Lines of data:
-*-
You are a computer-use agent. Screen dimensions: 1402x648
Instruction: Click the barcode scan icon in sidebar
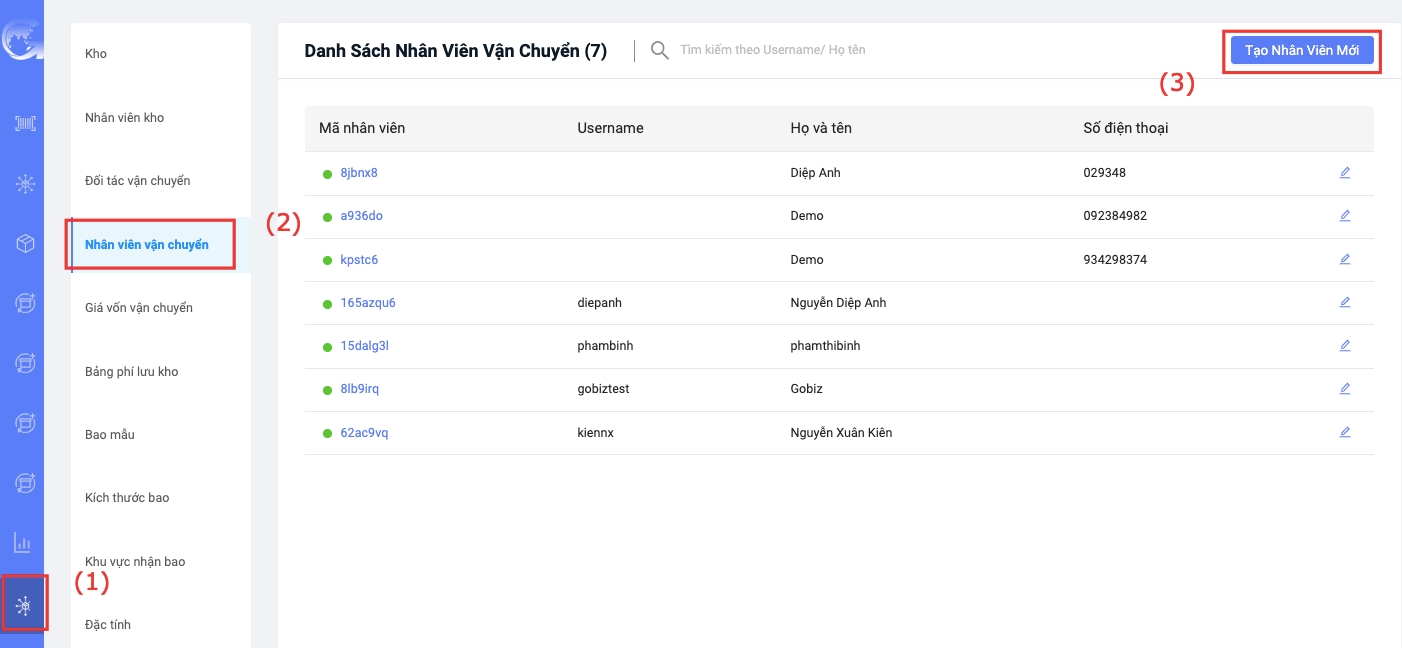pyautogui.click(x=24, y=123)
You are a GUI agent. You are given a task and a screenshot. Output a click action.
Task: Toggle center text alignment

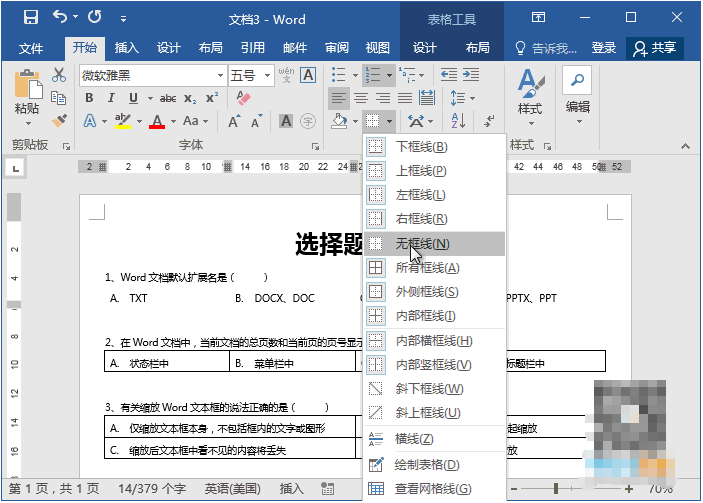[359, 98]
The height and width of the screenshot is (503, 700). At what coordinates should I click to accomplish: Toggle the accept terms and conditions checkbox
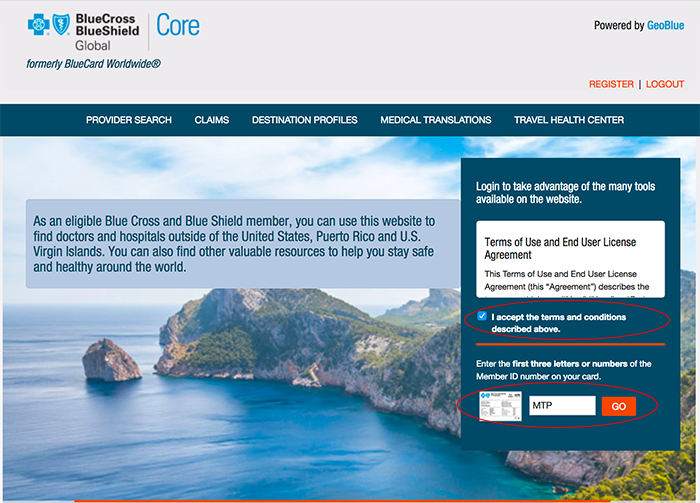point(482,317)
-*-
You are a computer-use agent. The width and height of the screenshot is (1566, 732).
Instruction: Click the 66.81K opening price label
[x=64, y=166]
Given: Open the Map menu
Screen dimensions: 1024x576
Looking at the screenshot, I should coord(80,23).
-*-
■ **INSTRUCTIONS TO FOLLOW**:
Rewrite the entries starting with the line with "You are a computer-use agent. Screen" and going on through the line with "pyautogui.click(x=24, y=123)", changing "barcode scan icon" to "QR code icon" and keeping everything else the same. Omit the pictures from your answer.

■ **FULL ANSWER**:
You are a computer-use agent. Screen dimensions: 1402x648
Instruction: Click the QR code icon in sidebar
pyautogui.click(x=24, y=123)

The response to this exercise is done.